South Africa does not routinely make its rhino horn stockpile numbers publicly known, so in May 2019 the EMS Foundation submitted a request under the Promotion of Access to Information Act (PAIA), no. 2 of 2000.
In response,
the Department of Environment, Forestry and Fisheries (DEFF) revealed that that
the government is holding 27 tonnes of rhino horn through SANParks and other
government bodies. This consists of 15,003 horns. The PAIA response also states
that the total number of horns held privately is 18,884, amounting to 22
tonnes. This makes the average weight of the government horns 1,8kg and the
average private horn 1.19kg. The average front horn of a white rhino weighs 4
kg, so the weight discrepancy needs to be explained. Horns accruing from
natural mortality (combining government and private stockpiles) weigh 45
tonnes, while confiscated horn is 25 tonnes.
The Convention on International
Trade in Endangered Species of Wild Fauna and Flora (CITES) is meeting for its
18th triannual conference (CoP18) in Geneva at the moment. A treaty
between 183 member parties to regulate the trade in wildlife and plants, it has
given the go-ahead to South Africa to increase its export quota for black rhino
hunting trophies. This highly endangered species – there are only 2046 left in
South Africa (as at 2017) – should be protected, not hunted.
Based on these numbers, 10 black
rhinos can be legally hunted (up from 5 adult males) and will vary each year
according to the benchmark of 0.5% of the population. This regulatory system
requires extremely accurate population data. That aside, a continued legal
trophy hunting regime keeps open the loophole for rhino horn launderers who
engage in pseudo-hunts
and ship the horn back to Asia.
Unscrupulous traders, in cahoots
with local rhino breeders and hunters, have always found loopholes through
which to extract South African rhino horn and ship it out to Asian markets
where raw horn fetches between
$20,000 and $28,000/kg. CITES
parties should really know better, given that they overwhelmingly want domestic
markets for rhino horn and ivory to be closed. Why they would endorse a known
loophole is unfathomable.
Two years ago, John Hume – owner
of the world’s single largest private rhino horn collection (1700) – was
allowed to auction his stockpiled horn in South Africa. This followed the
lifting of a moratorium on domestic trade in rhino horns. That moratorium had
been imposed in 2009 as a response to a significant spike in rhino poaching
levels from 2006 to 2008. Allowing a domestic trade, when local demand is
negligible, contradicts
the rationale of an international ban. Moreover, any trade in rhino horn – whether
through trading or hunting – is a
poorly thought-out proposition. The size or composition of the demand is
unknown, and poachers will always be able to provide to market at
lower cost than the cost of farming horn, given regrowth rates.
Hume is now pleading
poverty. Having speculated that rhino horn trade would be permitted, he now
claims that he cannot afford the upkeep of his herd or the 5-tonne stockpile. But
domestic trade is permitted, so this seems a case of manipulation to try and
convince the world that private rhino conservation such as Hume’s is
responsible for rhino recovery in South Africa since the global decimation of
the 1970s. The Private Rhino Owner’s Association (PROA) continuously point out
that private rhino owners have about 7000 animals. But this confuses the issue
– many of those rhinos are on reserves that thrive on ecotourism, not on cattle
ranches like Hume’s.
Also, Hume seems to be able to
move horn to market just fine. Recently, his nephew, Melville, was
arrested – along with Petrus Steyn – in the Hartbeespoort Dam area in
possession of 167 horns. Hume’s attorney confirmed that the individuals were
acting as his agents for the sale of the horns to a Port Elizabeth buyer.
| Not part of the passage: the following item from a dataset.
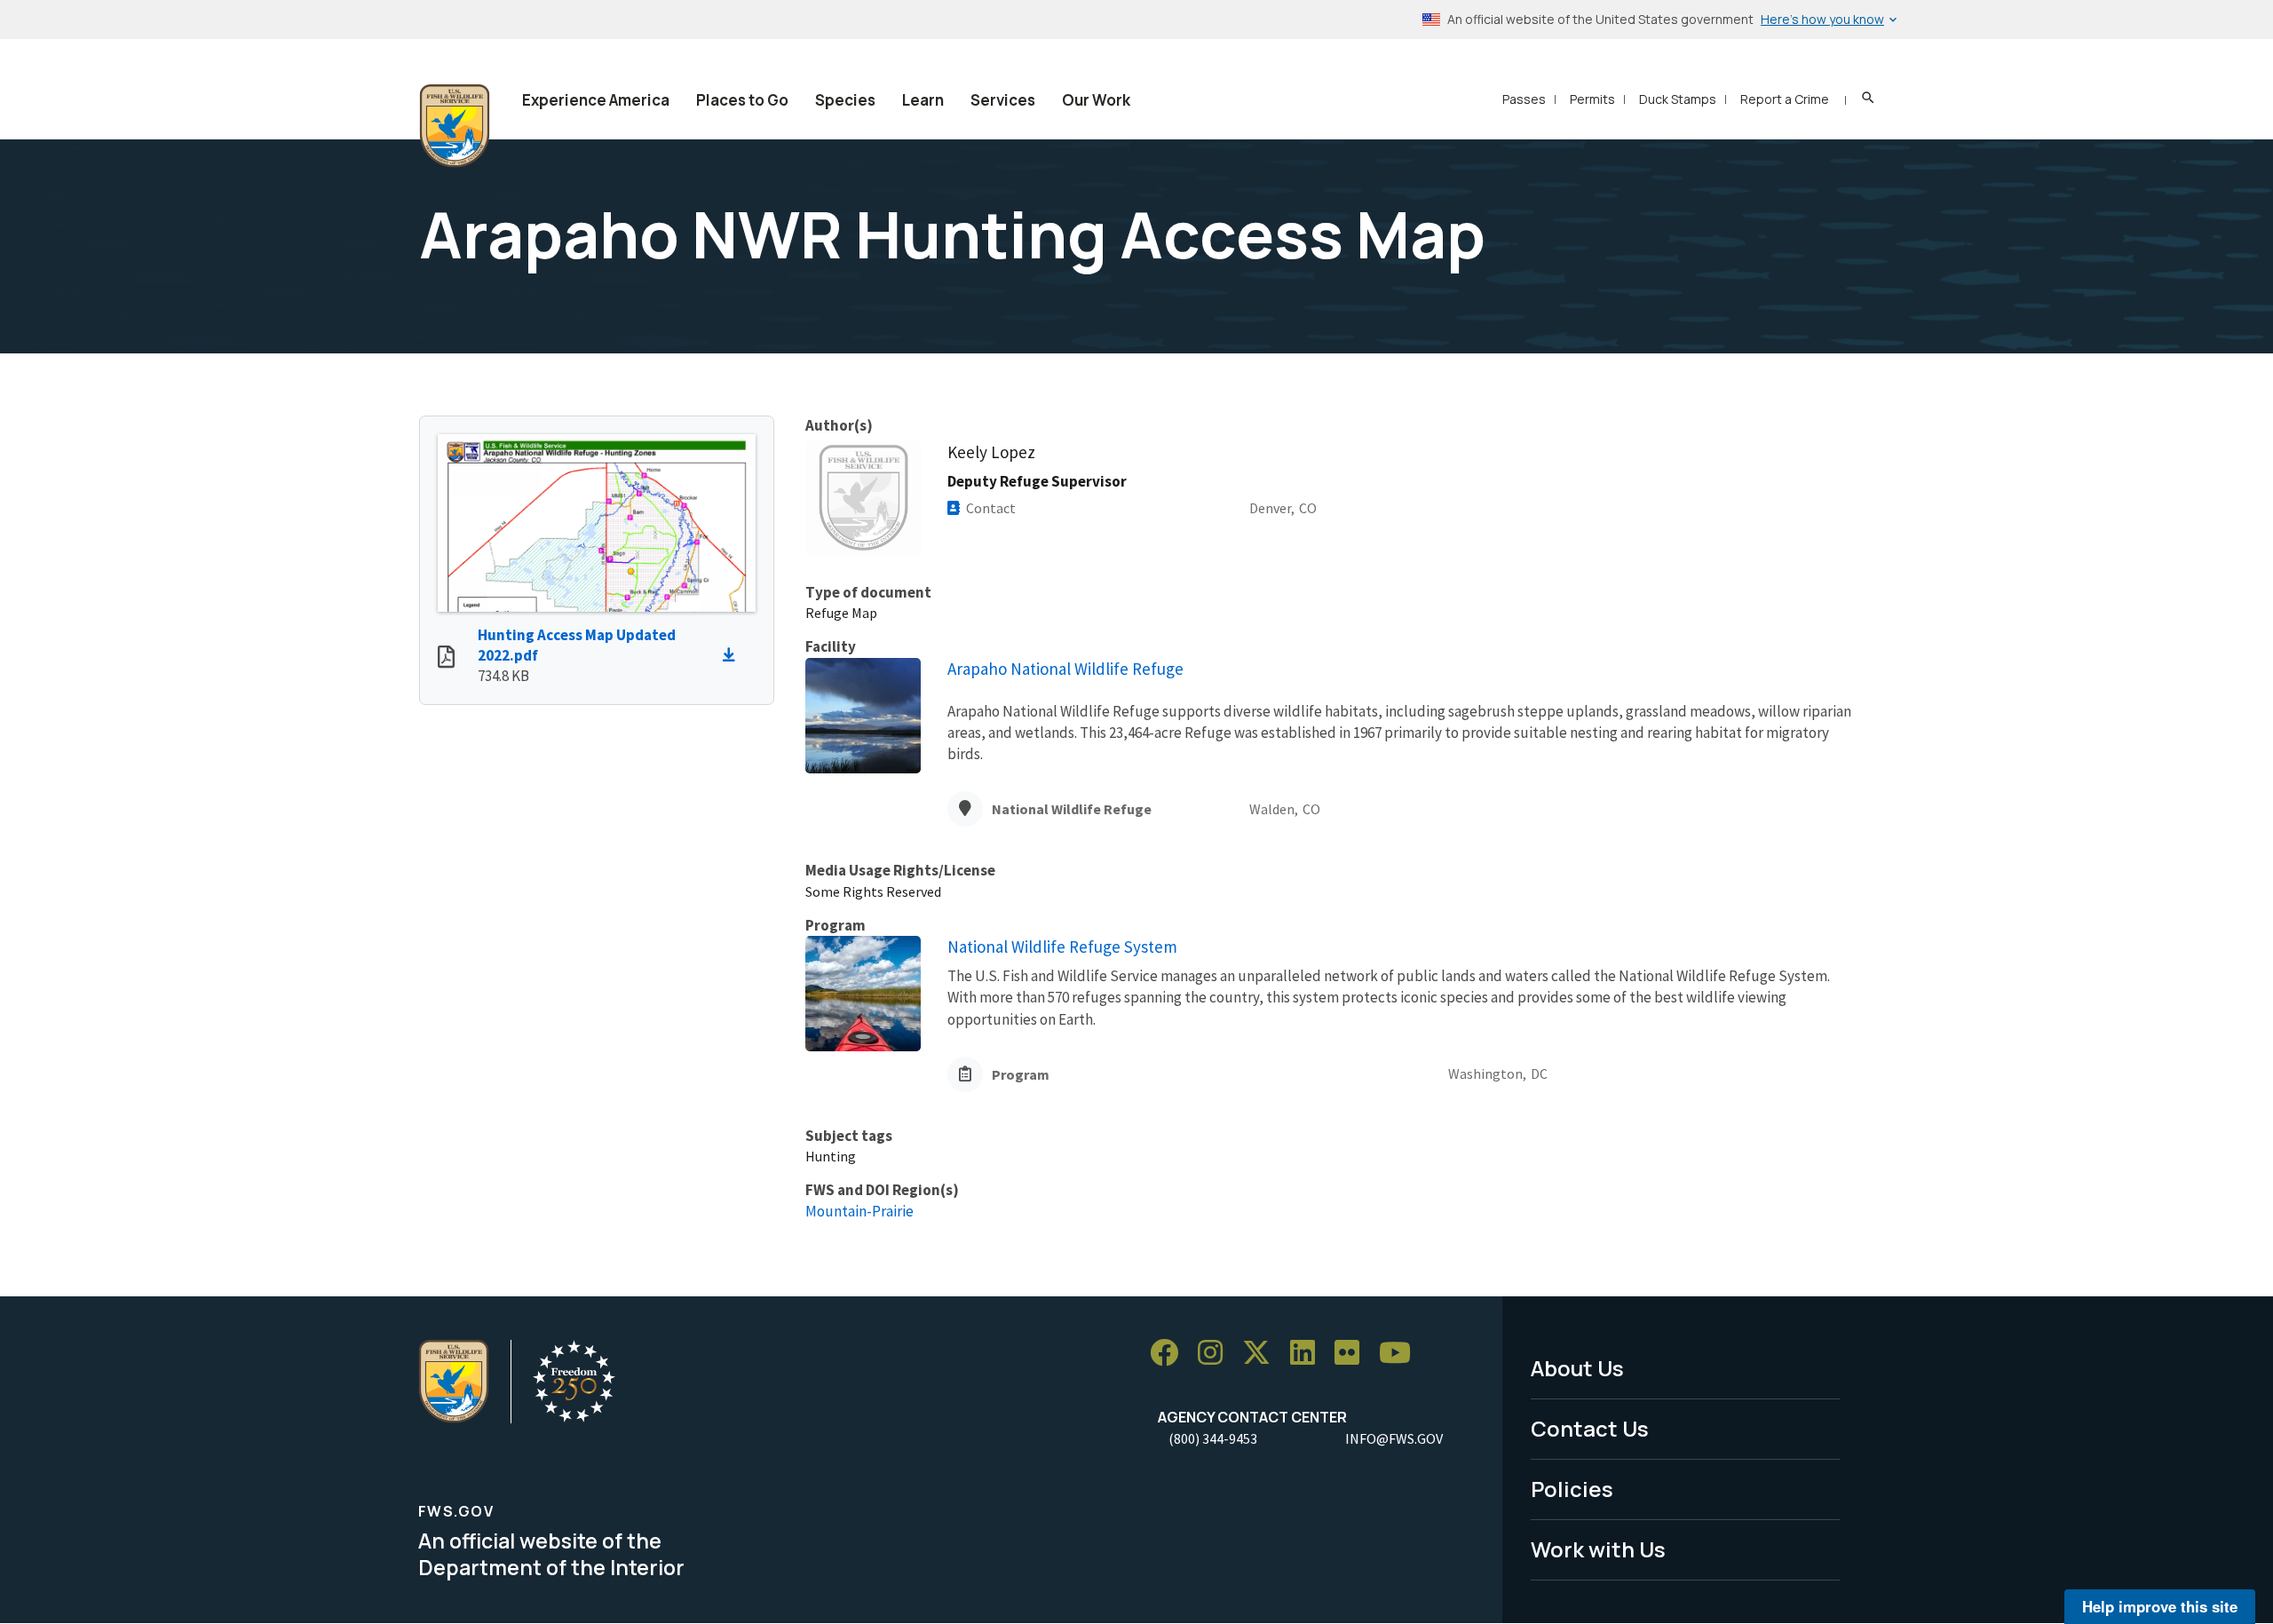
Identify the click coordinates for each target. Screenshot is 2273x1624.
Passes (1524, 99)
Pleading poverty, therefore, seems
like a desperate measure from private owners like Hume who want to be allowed
to trade horn internationally. It would support Eswatini’s
proposition at CITES, which is turn supported by the South African government.
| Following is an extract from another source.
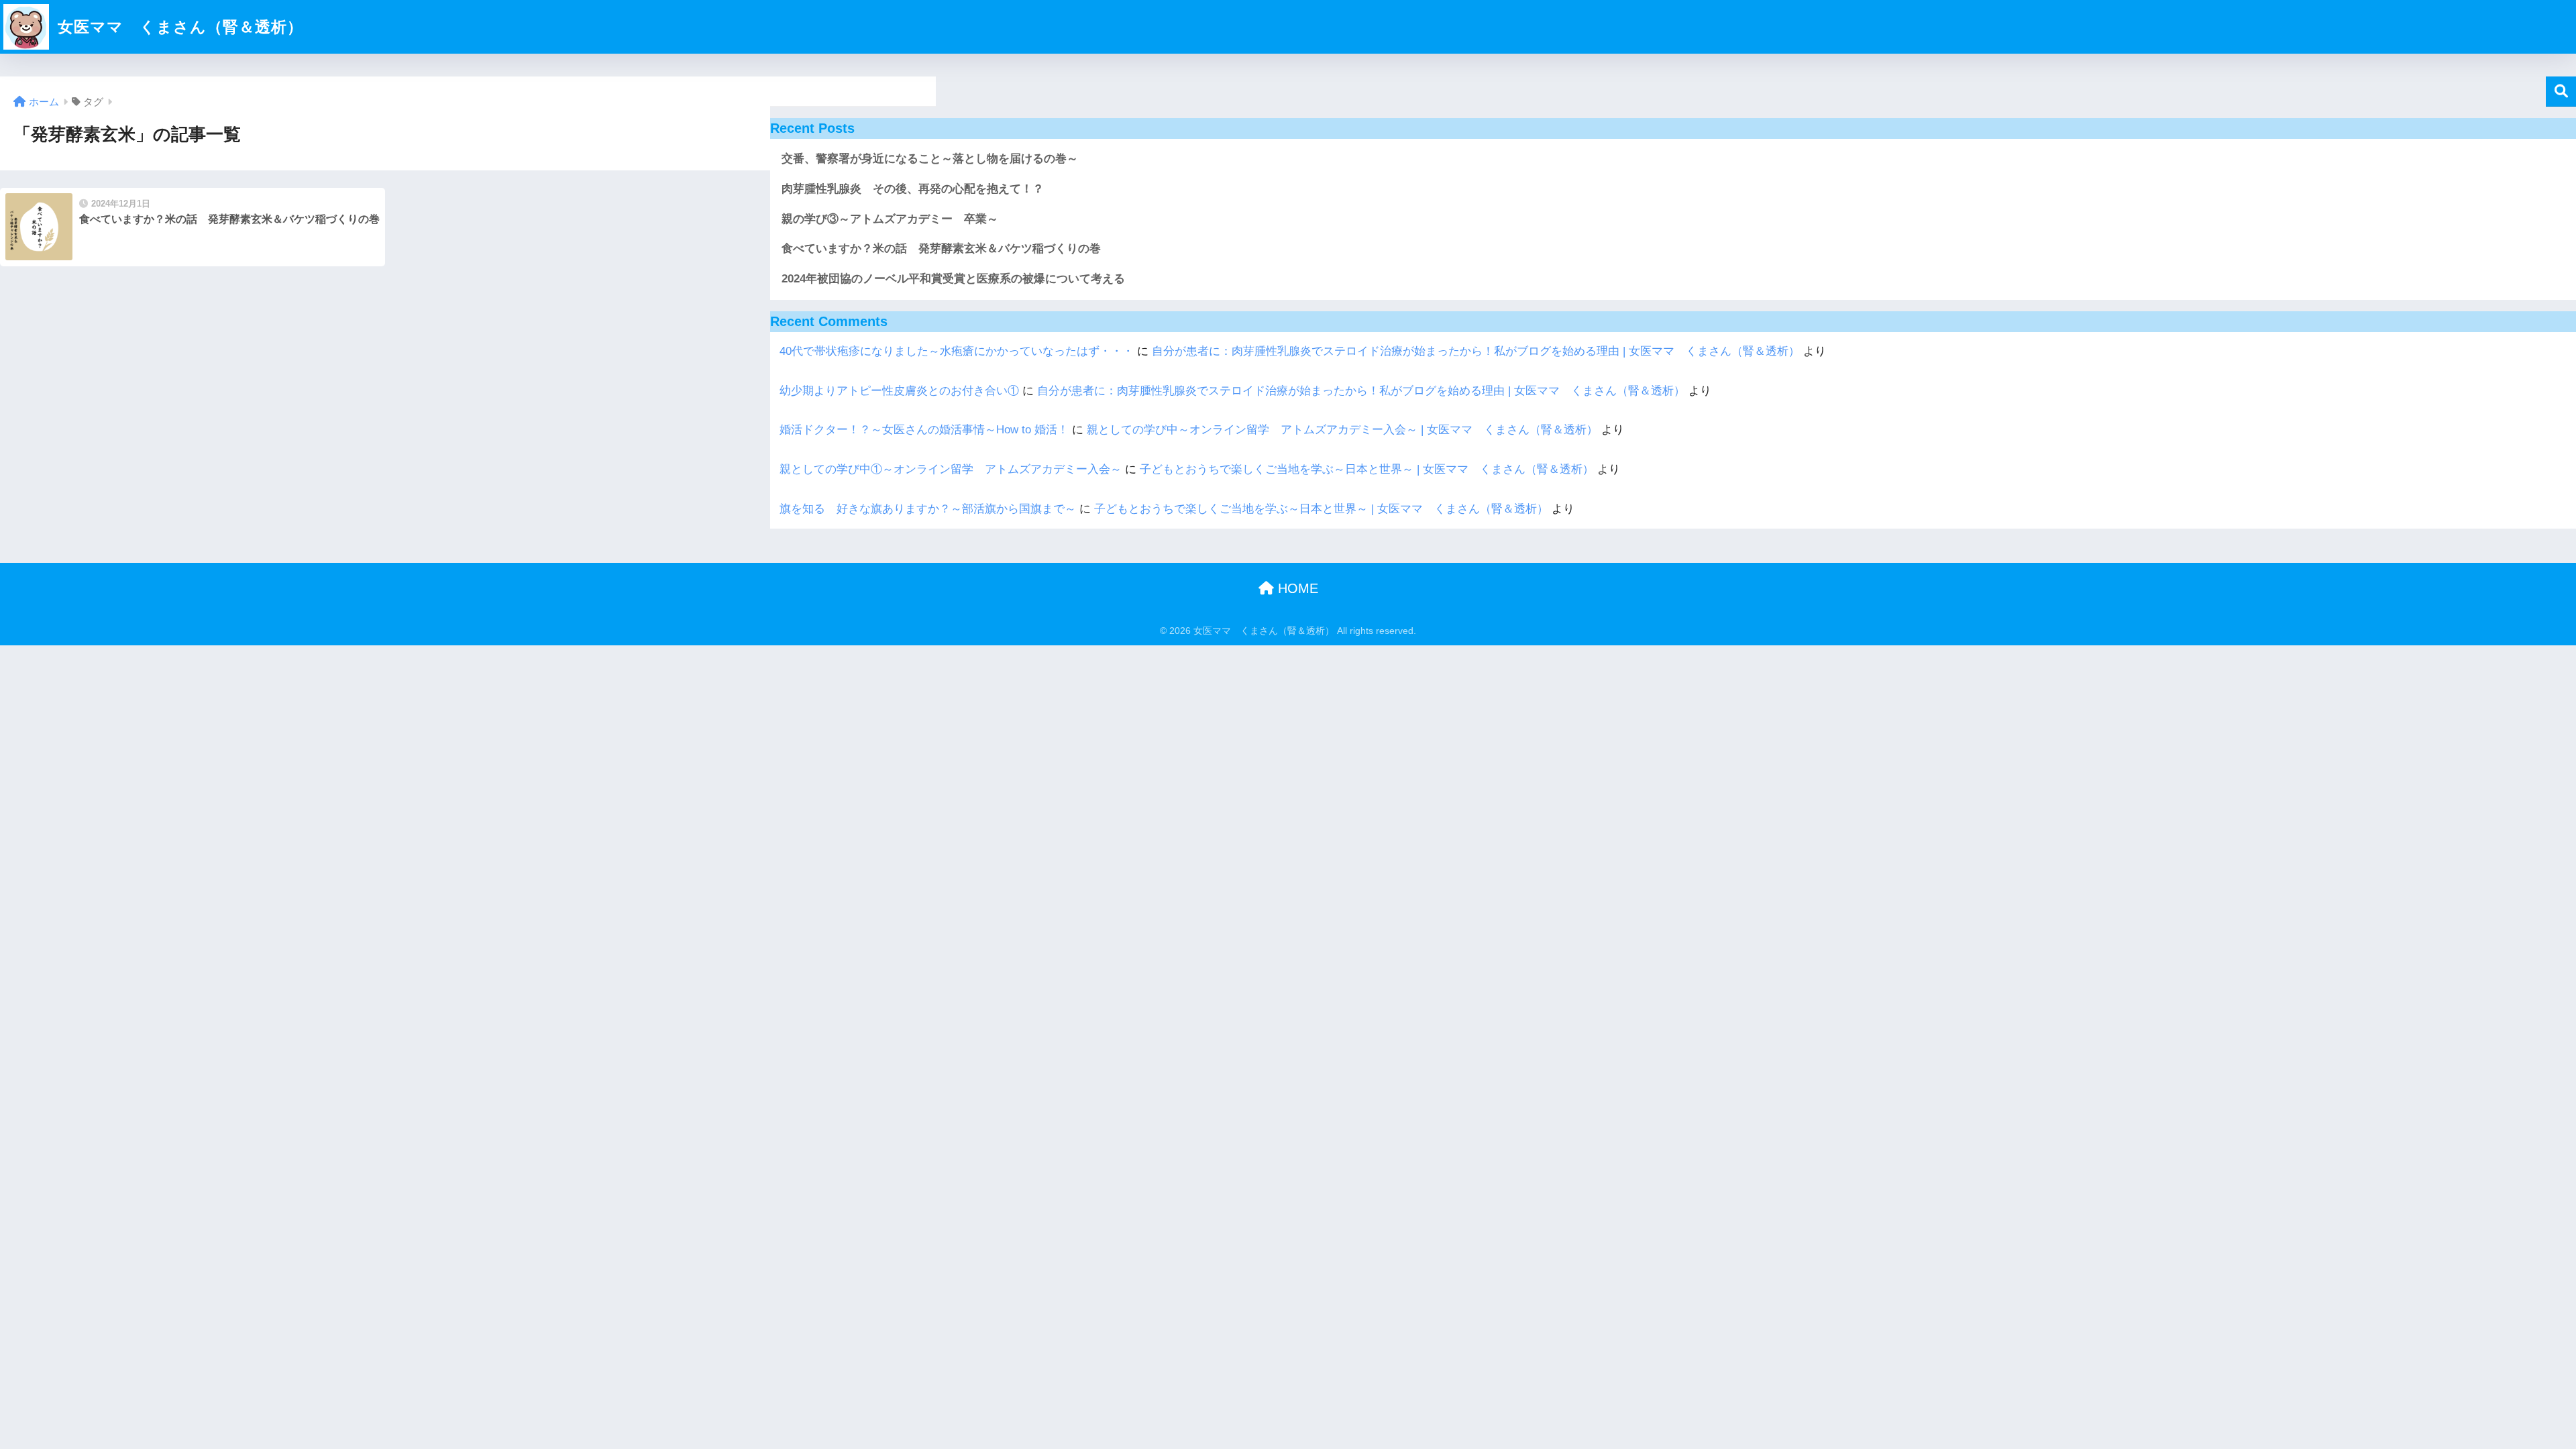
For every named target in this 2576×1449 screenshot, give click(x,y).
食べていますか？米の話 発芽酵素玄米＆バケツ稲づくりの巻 (941, 248)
Eswatini wants white rhinos to be down-listed to Appendix II, which would grant
them less protection and allow their horns to be traded (technically) according
to strict regulation.
The reason that South Africa
supports Eswatini’s position is that it has its own massive government
stockpile of horns. And it wants to be allowed to trade all animals, their
products and the family silver under the banner of ‘sustainable use’, arguing
that commodification value is the only answer to conservation problems.
Stockpiles are easy targets for
organised criminal syndicates. In 2014, 114 horns were stolen from the
Mpumulanga Tourism and Parks Agency. Suspicions have also been
raised that high-level political officials have been involved in the trade
of our nation’s heritage. No action has been taken against them.
South Africa should abandon the idea of trading in rhino horn and encourage Eswatini to do the same. Poaching rhinos will always be cheaper than farming them. Therefore, any legal trade will simply provide a laundering channel for illegally acquired horn. Moreover, the dark web of interaction between criminal syndicates, elites and private traders suggests that holding massive rhino horn stockpiles can only lead to further criminality that undermines rhino conservation.